Cardiac tumors can be benign or malignant. Primary cardiac tumors are rare in paediatric practice with a prevalence of 0.0017 to 0.28 in autopsy series. In contrast, the incidence of cardiac tumors during fetal life has been reported to be approximately 0.14%. We are presenting a case of an infant born in good condition with three intra-cardiac masses in which two of them attached to each other adjacent to RVOT.
Baby of S.R. born at term 37 gestational weeks, maternal age 32 years old, maternal screen for (HIV, HBV, Syph, GBS) were negative. Fetal scanning showed intra-cardiac echogenic foci at the level of AV junction. He born with good apgars 8/9/9 at 1/5/10 minutes.
He looks comfortable in himself, active, well perfused, no distress, precordium looks normal. CVS: S1 normal +S2 splitted, can hear additional sound like? friction. Regular rhythm, 2-3/6ESM/LSUE murmur, no thrill, no gallop Femorals and peripherals pulses are good.
Paternal grandmother operated at age of 18 years due to large chest tumour and maternal grandfather was operated for meningioma. The baby had recent follow up at two weeks age, he is free from cardiac signs and symptoms, and not on medications. No arrhythmias have been detected so far. The echo showed same size of the masses.
Echo with Doppler study showed
a) Levocardia, Situs Solitus, AV/VA Connections Concordance, Great Vessels Normal, SVC and IVC to RA, No LSVC, Normal 4 PVs to LA. MV normal. Minimal TR. Small PFO L to R shunt. Small PDA - closed on follow up. PAs normal, normal tricuspid AoV. Normal left Ao arch. Normal coronaries. Good cardiac function EF 64%.
b) Dilated RA with small mass at SVC-RA junction nonobstruction.
c) Dilated RV, RV has 2 masses attached to each other, and attached to IVS and obstructing the RVOT, both masses size 11 x 16mm.
d) Inter-Vent Septum is hypertrophied, to it attached one mass.
e) Pulmonary Valve Normal with significant obstruction with large mass, with flow acceleration PG 50-55mmHg.
He was observed in the CICU for a period of time while the PDA was still open, and as it was shrinking, no change to his status. His saturations were maintained 91-95-100% in room air pre and post the PDA closed. BP 69/40-97/63mmHg, HR 102-159bpm, RR 26-52/min and currently he is stable (Figure 1).

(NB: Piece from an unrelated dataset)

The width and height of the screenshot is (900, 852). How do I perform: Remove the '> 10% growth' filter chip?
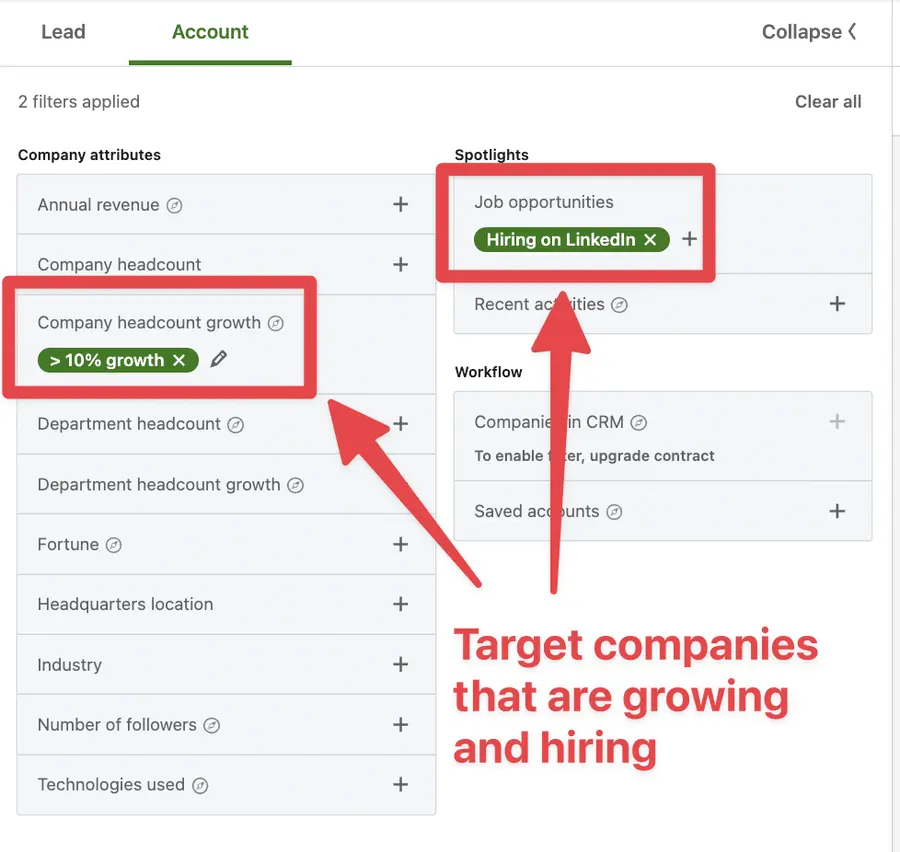click(177, 361)
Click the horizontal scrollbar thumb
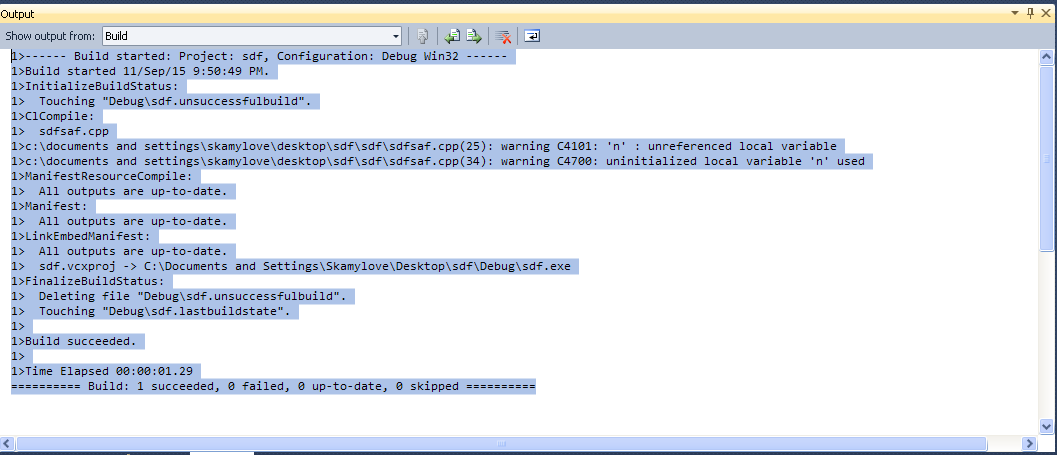The width and height of the screenshot is (1057, 455). pyautogui.click(x=500, y=443)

Cardiac tumors usually are found on routine echocardiographic studies when the diagnosis is not suspected, especially in small infants. In infants (younger than 12 months), Benign Tumors accounts for 94% of cases, while Malignant Tumors account for 6% of cases.
a) Benign Tumors: Rhabdomyoma, Fibroma, Hemangioma, Teratoma.

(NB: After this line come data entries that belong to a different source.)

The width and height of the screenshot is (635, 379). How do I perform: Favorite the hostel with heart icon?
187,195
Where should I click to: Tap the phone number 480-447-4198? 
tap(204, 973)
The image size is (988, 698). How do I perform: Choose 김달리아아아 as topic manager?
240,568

b) Malignant Tumors: Rhabdomyosarcoma, Leiomyosarcoma.
c) In USA as per Medscape: Primary cardiac tumors are rare, with a frequency of 0.0017-0.28% based on autopsies. About 75% of them are benign and 25% are malignant.
Cardiac rhabdomyomas are the most frequent primary cardiac tumors in infancy and childhood and in about 50% of cases are associated with tuberous sclerosis [1-5]. Our baby case is still stable on regular follow up, no increase in masses size so far, maintaining saturations well, feeding, and growing well. He will be screened for tuberous sclerosis as well as family members.